Cognitive Distortions

by | Jan 11, 2023 | Counseling, Mental Health, Therapy

Cognitive distortions are patterns of thinking that lead to irrational and negative beliefs. These distortions can be harmful to our mental health, as they can lead to negative emotions and behaviors. It is important to recognize and address these distortions in order to maintain healthy and balanced thinking. 

Common Cognitive Distortions

  1. All-or-nothing thinking: This is the tendency to see things in black and white terms, without any gray area. For example, “I either have to be perfect or I’m a total failure.”
  2. Overgeneralization: This is the tendency to draw broad conclusions based on a single event or piece of evidence. For example, “I didn’t get hired for that job. I’m never going to get hired anywhere.”
  3. Mental filter: This is the tendency to focus on a single negative detail and ignore all the positive aspects of a situation. For example, “I have one point off on my paper. My paper is a mess.”
  4. Disqualifying the positive: This is the tendency to dismiss or devalue positive experiences or feedback. For example, “That compliment was probably just pity.”
  5. Catastrophizing: This is the tendency to instantly jump to the worst possible conclusion. For example, “This minor mistake is going to ruin my entire career.”
  6. Emotional reasoning: This is the tendency to believe that our emotions reflect reality. For example, “I feel stupid, so I must be stupid.”
  7. Should statements: This is the tendency to have rigid and unrealistic expectations for ourselves and others. For example, “I should always be able to handle my emotions perfectly.”
  8. Labeling: This is the tendency to assign negative labels to ourselves or others based on a single mistake or trait. For example, “I’m a lazy person.”
  9. Personalization: This is the tendency to blame ourselves for things that are not our fault. For example, “It’s my fault that my friend is upset, I must have done something wrong.”
  10. Jumping to conclusions: This is the tendency to make assumptions or reach conclusions without sufficient evidence. Here is an example of how this distortion might manifest: “My friend hasn’t texted me in a few hours. They are hanging out with other people.” 

Recognizing these distortions

Recognizing these cognitive distortions is important because they can lead to negative and irrational beliefs about ourselves and the world around us. By recognizing these distortions, we can take steps to challenge and reframe our thoughts in a more balanced and healthy way.

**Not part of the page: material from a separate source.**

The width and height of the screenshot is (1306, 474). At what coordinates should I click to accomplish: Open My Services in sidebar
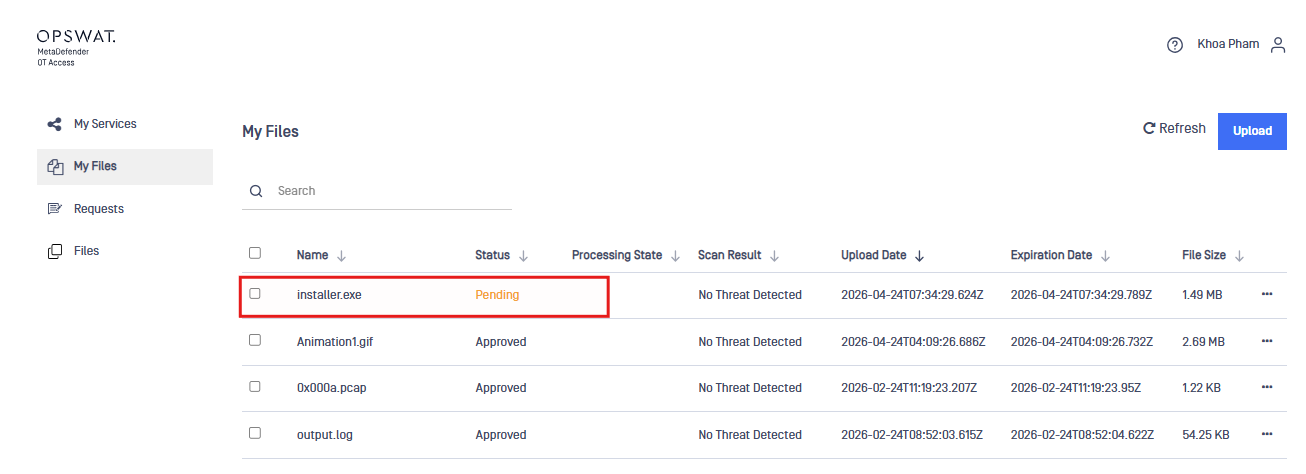click(x=104, y=124)
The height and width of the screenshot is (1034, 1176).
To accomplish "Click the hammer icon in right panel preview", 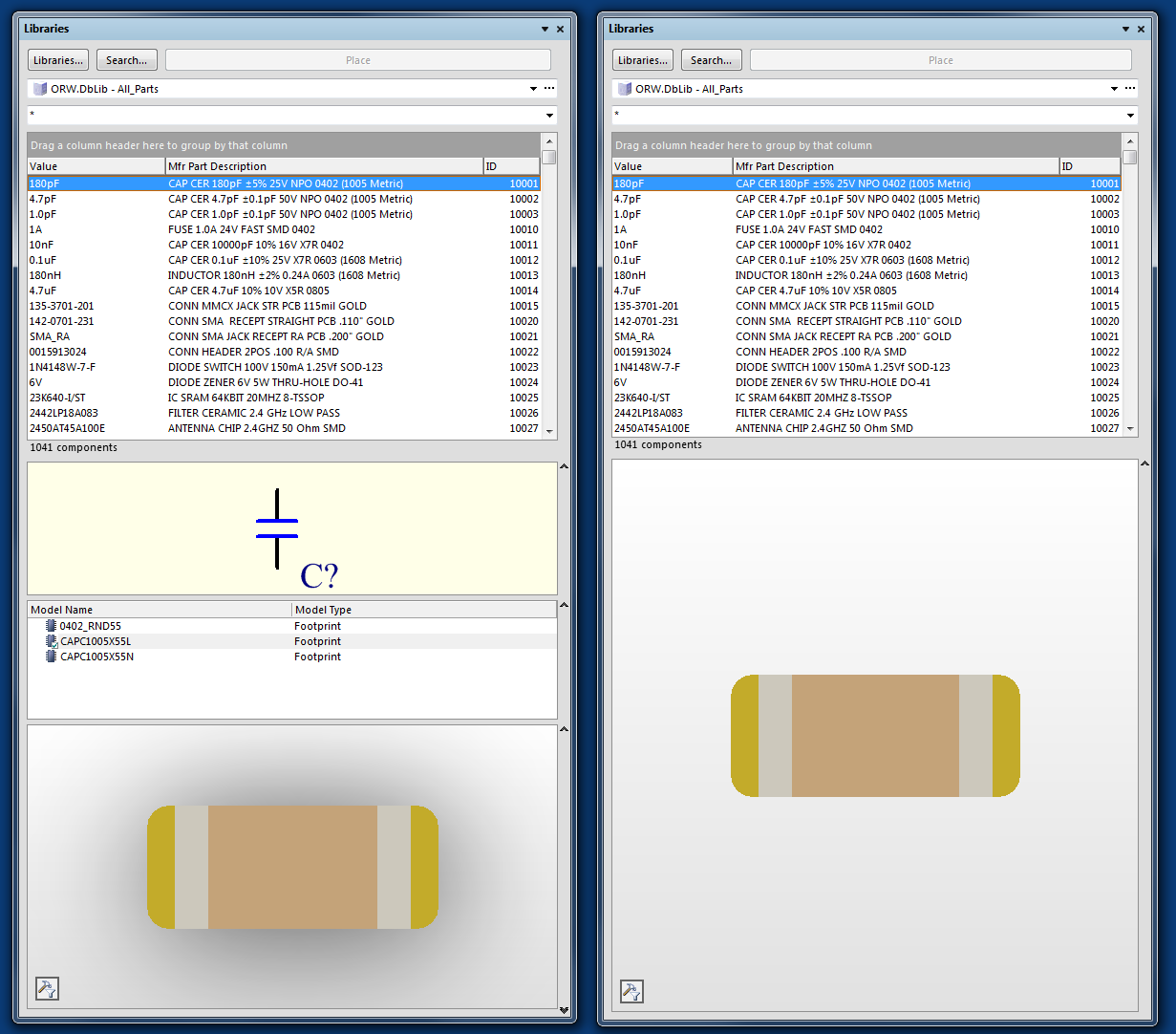I will click(631, 992).
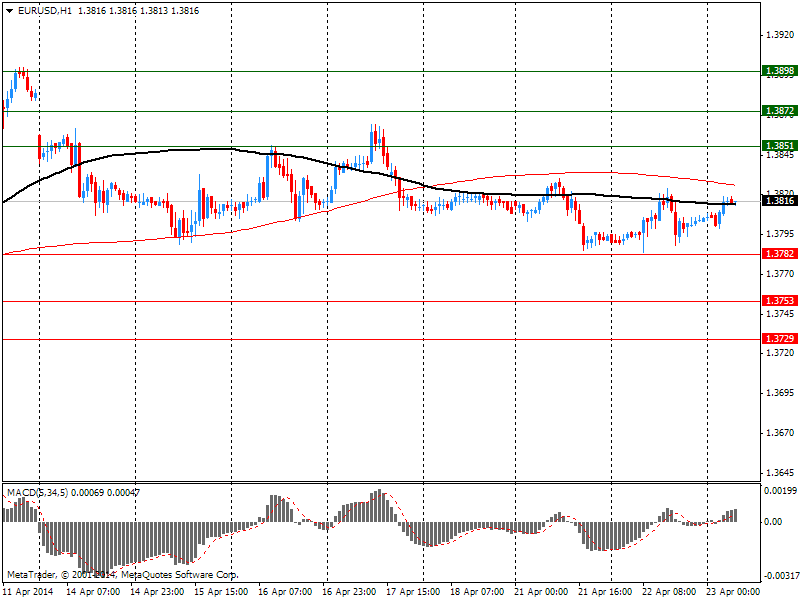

So, what can we do when we recognize our own cognitive distortions? Here are a few tips:

  1. Practice mindfulness: Being aware of our thoughts and emotions in the present moment can help us recognize when we’re engaging in cognitive distortions.
  2. Challenge your thoughts: When you notice a cognitive distortion, try to evaluate the evidence for and against it. Is there another way to interpret the situation?
  3. Practice self-compassion: Be kind to yourself when you notice a cognitive distortion. Remember that everyone has irrational thoughts from time to time.
  4. Seek support: If you’re struggling with cognitive distortions and negative thinking patterns, consider seeking support from a mental health professional. They can help you develop strategies for challenging and reframing your thoughts.

Review

In conclusion, cognitive distortions are patterns of thinking that can lead to negative beliefs and emotions. Recognizing these distortions is important for maintaining healthy and balanced thinking. By practicing mindfulness, challenging our thoughts, practicing self-compassion, and seeking support when needed, we can work to address and overcome cognitive distortions.